France (2018) – Seuil (2018)


Hans, un gamin de dix ans, perd coup sur coup Stan – l'homme qu'il pensait être son père – et Jean-Loïc – le seul adulte qui aurait pu, à ses yeux, en tenir parfaitement le rôle. Apprenant la vérité sur sa filiation par Teresa, sa mère, il l'oblige à partir à la rencontre de son géniteur.

Lien d'intérêt : Bien que nous n'ayons jamais bu un verre ensemble ni même échangé un salut autre que virtuel, je connais depuis quelques années Cyril Herry, ayant usé avec lui mes fonds de culotte durant quelques mois sur le forum Noir Bazar. J'estime son travail en tant qu'éditeur, d'abord pour Écorce qu'il a fondé et, ensuite durant les quelques mois comme responsable de la collection Territori à La manufacture de livres qui lui auront au moins permis d'y publier la formidable Séverine Chevalier. Je ne connais pas le romancier, mais il sera traité comme les autres ici.

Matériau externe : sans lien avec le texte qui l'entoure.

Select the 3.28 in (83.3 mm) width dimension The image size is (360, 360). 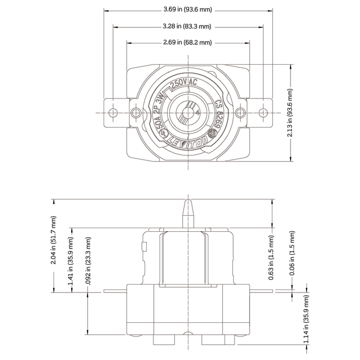[x=187, y=26]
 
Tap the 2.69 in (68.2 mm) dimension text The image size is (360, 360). [x=187, y=42]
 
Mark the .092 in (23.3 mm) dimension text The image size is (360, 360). [x=87, y=260]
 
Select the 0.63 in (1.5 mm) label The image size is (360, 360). [x=271, y=258]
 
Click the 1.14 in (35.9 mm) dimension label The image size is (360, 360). [x=306, y=319]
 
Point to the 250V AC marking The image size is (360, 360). [x=183, y=84]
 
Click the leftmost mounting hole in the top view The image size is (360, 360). [x=113, y=112]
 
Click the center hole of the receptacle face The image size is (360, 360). [x=187, y=113]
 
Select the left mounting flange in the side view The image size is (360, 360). [x=115, y=291]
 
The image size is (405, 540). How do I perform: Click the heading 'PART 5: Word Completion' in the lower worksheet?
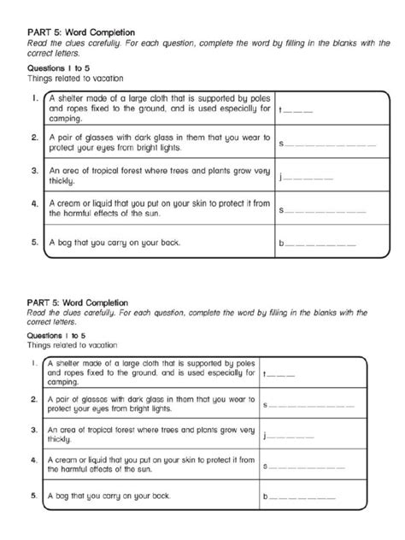pyautogui.click(x=78, y=302)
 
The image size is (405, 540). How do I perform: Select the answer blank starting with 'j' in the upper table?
pyautogui.click(x=307, y=177)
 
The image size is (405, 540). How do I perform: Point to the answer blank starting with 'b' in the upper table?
pyautogui.click(x=328, y=244)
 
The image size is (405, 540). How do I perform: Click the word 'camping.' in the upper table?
pyautogui.click(x=66, y=120)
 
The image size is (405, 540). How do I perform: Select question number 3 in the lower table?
pyautogui.click(x=32, y=430)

Cyril Herry poste de loin en loin sur un célèbre réseau social, et ses apparitions sont aussi furtives que celles du renard qui observe les protagonistes de Scalp. Il semble éviter ses semblables et préfère courir les bois comme le fait Alex, ce père mystérieux que s'apprêtent à rencontrer Hans et Teresa. Photographe, l'auteur a parfois partagé avec nous les feux autour desquels une poignée d'amis aussi sauvages que lui se réunissent, les cabanes dont il change régulièrement l'emplacement, les cadavres des voitures abandonnées à la rouille et aux mousses que recèle cette nature qu'il parcourt, été comme hiver.

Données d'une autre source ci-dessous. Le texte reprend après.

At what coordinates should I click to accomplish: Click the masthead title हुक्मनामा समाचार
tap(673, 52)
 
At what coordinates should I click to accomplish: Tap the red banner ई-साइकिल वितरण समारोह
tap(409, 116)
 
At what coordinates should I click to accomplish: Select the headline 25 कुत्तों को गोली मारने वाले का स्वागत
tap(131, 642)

C'est dire que je n'étais pas en terre inconnue dans la première partie de Scalp, qui voit Hans et Teresa découvrir la retraite d'Alex, une yourte montée au bord d'un étang cerné d'une forêt profonde, loin du tumulte des vies ordinaires. Alex a longtemps milité pour protéger la nature de la connerie et des agressions humaines. Il a cependant engagé, dix ans plus tôt, le combat de trop qui le fit quitter Teresa, cette dernière ne découvrant qu'un peu plus tard, et dans le dépit de l'abandon, qu'elle était enceinte de lui. Alex fut tenu dans l'omission de sa paternité et Hans dans le mensonge sur ses origines, ce qui explique pour beaucoup la défiance dont il fait désormais preuve à l'égard de sa mère.

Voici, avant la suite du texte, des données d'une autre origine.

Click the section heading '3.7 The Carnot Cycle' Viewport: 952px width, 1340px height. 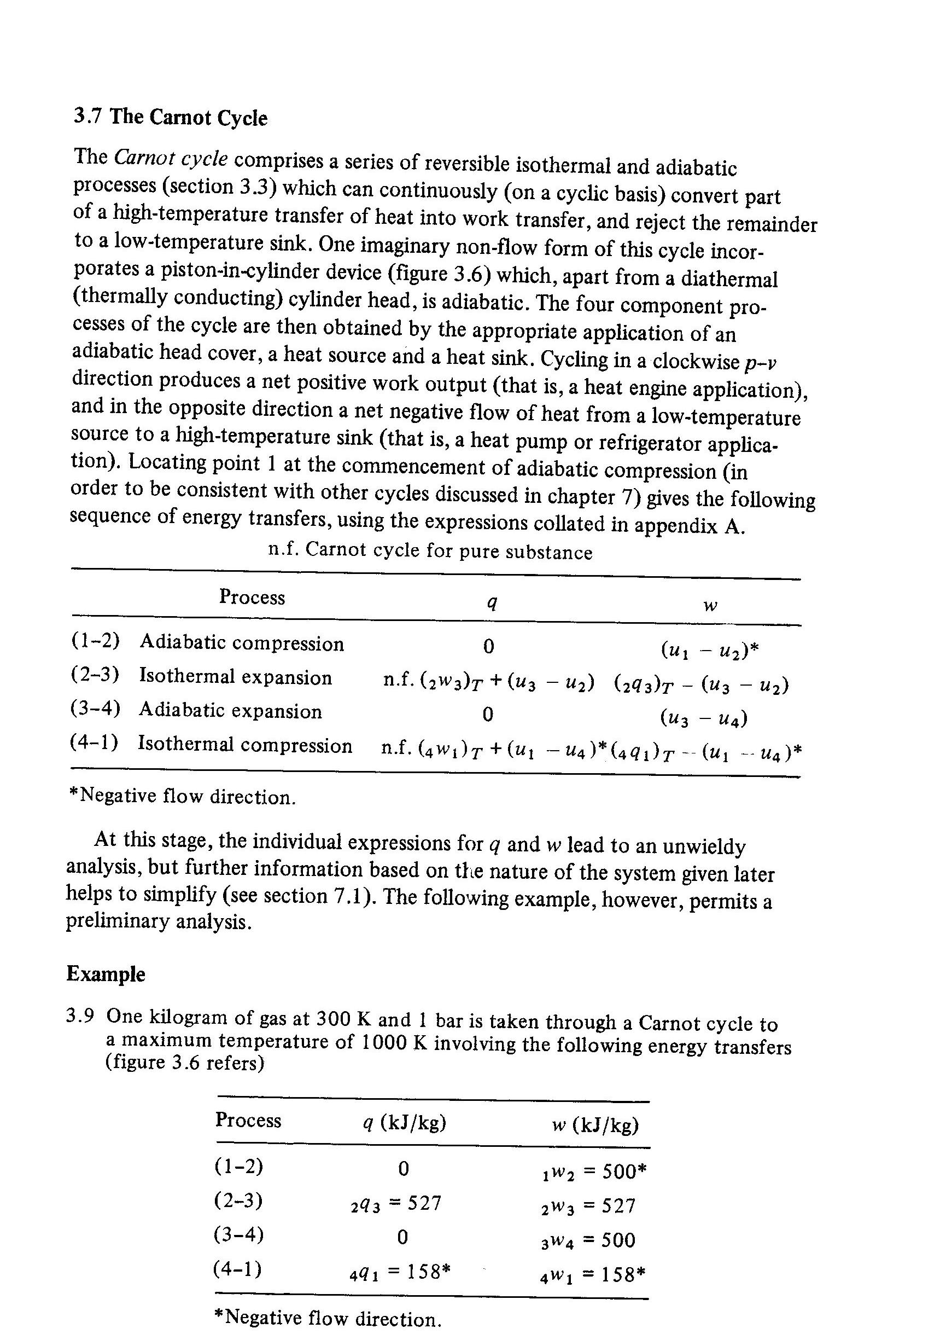(170, 117)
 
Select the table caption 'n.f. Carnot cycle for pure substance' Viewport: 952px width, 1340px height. (430, 550)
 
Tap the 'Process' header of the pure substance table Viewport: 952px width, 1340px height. (252, 597)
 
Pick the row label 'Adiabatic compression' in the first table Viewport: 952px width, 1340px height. (242, 643)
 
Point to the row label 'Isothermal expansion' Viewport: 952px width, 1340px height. (235, 677)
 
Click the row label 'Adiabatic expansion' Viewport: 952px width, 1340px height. (230, 711)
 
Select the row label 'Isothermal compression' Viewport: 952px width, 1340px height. (245, 745)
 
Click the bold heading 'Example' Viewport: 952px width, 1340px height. (106, 974)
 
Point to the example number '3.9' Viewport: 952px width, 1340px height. (80, 1016)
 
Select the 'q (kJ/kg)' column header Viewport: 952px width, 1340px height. (405, 1122)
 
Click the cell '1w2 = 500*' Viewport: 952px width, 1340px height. (594, 1171)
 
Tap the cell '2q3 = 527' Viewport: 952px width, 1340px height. (396, 1204)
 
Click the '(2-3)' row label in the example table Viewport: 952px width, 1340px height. (238, 1200)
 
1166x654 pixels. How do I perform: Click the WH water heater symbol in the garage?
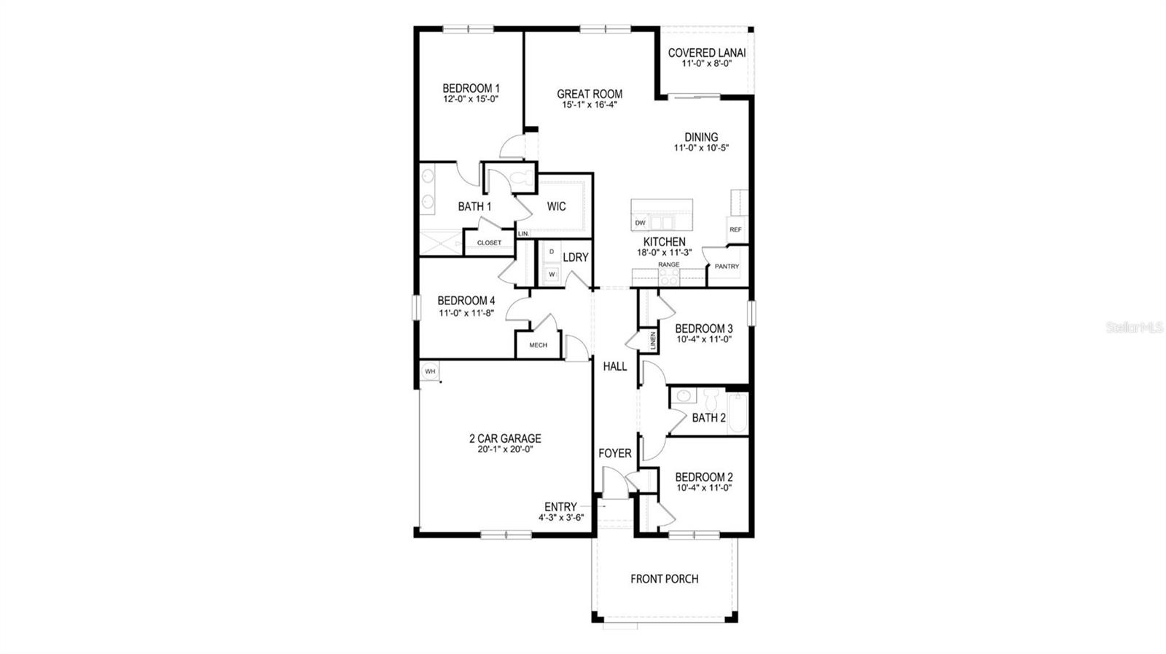click(x=430, y=371)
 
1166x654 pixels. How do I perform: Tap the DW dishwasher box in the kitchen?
click(x=640, y=223)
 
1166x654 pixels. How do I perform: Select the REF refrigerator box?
click(x=735, y=229)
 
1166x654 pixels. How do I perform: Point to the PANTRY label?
click(x=727, y=267)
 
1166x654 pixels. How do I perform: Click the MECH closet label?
click(x=538, y=345)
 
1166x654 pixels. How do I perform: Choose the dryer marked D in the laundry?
click(x=552, y=252)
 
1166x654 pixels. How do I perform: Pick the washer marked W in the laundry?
click(x=552, y=274)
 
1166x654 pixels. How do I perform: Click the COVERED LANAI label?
click(x=706, y=52)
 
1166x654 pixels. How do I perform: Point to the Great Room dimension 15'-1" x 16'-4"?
click(x=590, y=105)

L'absence d'Alex à leur arrivée place les deux sur la défensive. L'enfant souhaite attendre le temps qu'il faudra le retour de son père, l'adulte entend suivre le programme établi et repartir le plus vite possible. L'entêtement de Hans aura raison de la volonté vacillante de sa mère et les voici prenant possession des lieux, elle nostalgique d'un amour perdu, lui dévoré par l'esprit d'aventure qu'on a tous à cet âge.

Scalp mêle parfaitement la connaissance intime que l'auteur a de la nature sauvage à l'ivresse qu'il imagine gagner l'enfant. Pour dissoudre l'énigme qu'est Alex, Hans traque autour du plan d'eau, par l'esprit d'abord, puis en cachette de sa mère, les traces de l'absent qu'il superpose aux souvenirs laissés par Jean-Loïc. À travers cette quête du père, Hans cherche aussi à s'émanciper de ce monde où « les adultes possèdent ce don stupéfiant d'avorter les rêves », choisissant – pourquoi pas ? – une nouvelle naissance en renard ou en Indien.

Des gamins de son âge crèveront la bulle d'innocence dans laquelle il a été maintenu jusqu'alors. Amenant avec eux l'orage, d'autres hommes viendront, transformant les intenses quarante dernières pages de Scalp en rite de passage obligé vers l'âge adulte. Comme dans toutes les cultures, celui-ci ne peut s'accomplir sans faire contempler à l'impétrant la réalité du monde. Homo homini lupus est... le nôtre est dominé par la haine, la violence et la noirceur des désirs humains, qui prennent possession des berges de l'étang.

Au sortir de cette matrice en ferraille dans laquelle il a trouvé refuge, qu'est devenu Hans ? Scalp ne tranche pas entièrement, laissant au lecteur une trace conditionnelle qu'il pourra ou non suivre.